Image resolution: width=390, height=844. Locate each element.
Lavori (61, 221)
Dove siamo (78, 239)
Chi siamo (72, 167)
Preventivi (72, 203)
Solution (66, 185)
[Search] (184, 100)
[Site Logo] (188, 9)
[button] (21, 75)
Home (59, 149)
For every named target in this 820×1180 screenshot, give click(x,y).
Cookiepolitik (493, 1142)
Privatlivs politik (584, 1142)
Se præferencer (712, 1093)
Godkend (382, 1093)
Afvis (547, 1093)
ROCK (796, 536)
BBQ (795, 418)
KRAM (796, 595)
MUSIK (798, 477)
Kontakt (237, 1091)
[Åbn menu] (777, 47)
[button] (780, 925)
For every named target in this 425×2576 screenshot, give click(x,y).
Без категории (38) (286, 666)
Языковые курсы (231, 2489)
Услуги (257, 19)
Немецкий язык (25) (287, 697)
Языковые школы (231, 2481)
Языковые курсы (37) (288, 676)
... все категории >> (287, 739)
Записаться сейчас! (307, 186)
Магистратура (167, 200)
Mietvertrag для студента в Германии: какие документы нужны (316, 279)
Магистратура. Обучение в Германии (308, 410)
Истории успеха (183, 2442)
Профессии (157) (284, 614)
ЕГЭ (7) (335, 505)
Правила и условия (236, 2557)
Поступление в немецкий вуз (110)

Exercise goal
All of the lines above need to be given again exactly.

Solution to the problem
Image resolution: width=390, height=844. Locate each element.
Lavori (61, 221)
Dove siamo (78, 239)
Chi siamo (72, 167)
Preventivi (72, 203)
Solution (66, 185)
[Search] (184, 100)
[Site Logo] (188, 9)
[button] (21, 75)
Home (59, 149)
For every named target in this 820×1180 screenshot, give click(x,y).
Cookiepolitik (493, 1142)
Privatlivs politik (584, 1142)
Se præferencer (712, 1093)
Godkend (382, 1093)
Afvis (547, 1093)
ROCK (796, 536)
BBQ (795, 418)
KRAM (796, 595)
MUSIK (798, 477)
Kontakt (237, 1091)
[Åbn menu] (777, 47)
[button] (780, 925)
For every named target in this 425×2576 screenshot, give click(x,y).
Без категории (38) (286, 666)
Языковые курсы (231, 2489)
Услуги (257, 19)
Немецкий язык (25) (287, 697)
Языковые школы (231, 2481)
Языковые курсы (37) (288, 676)
... все категории >> (287, 739)
Записаться сейчас! (307, 186)
Магистратура (167, 200)
Mietvertrag для студента в Германии: какие документы нужны (316, 279)
Магистратура. Обучение в Германии (308, 410)
Истории успеха (183, 2442)
Профессии (157) (284, 614)
ЕГЭ (7) (335, 505)
Правила и условия (236, 2557)
Поступление в немецкий вуз (110)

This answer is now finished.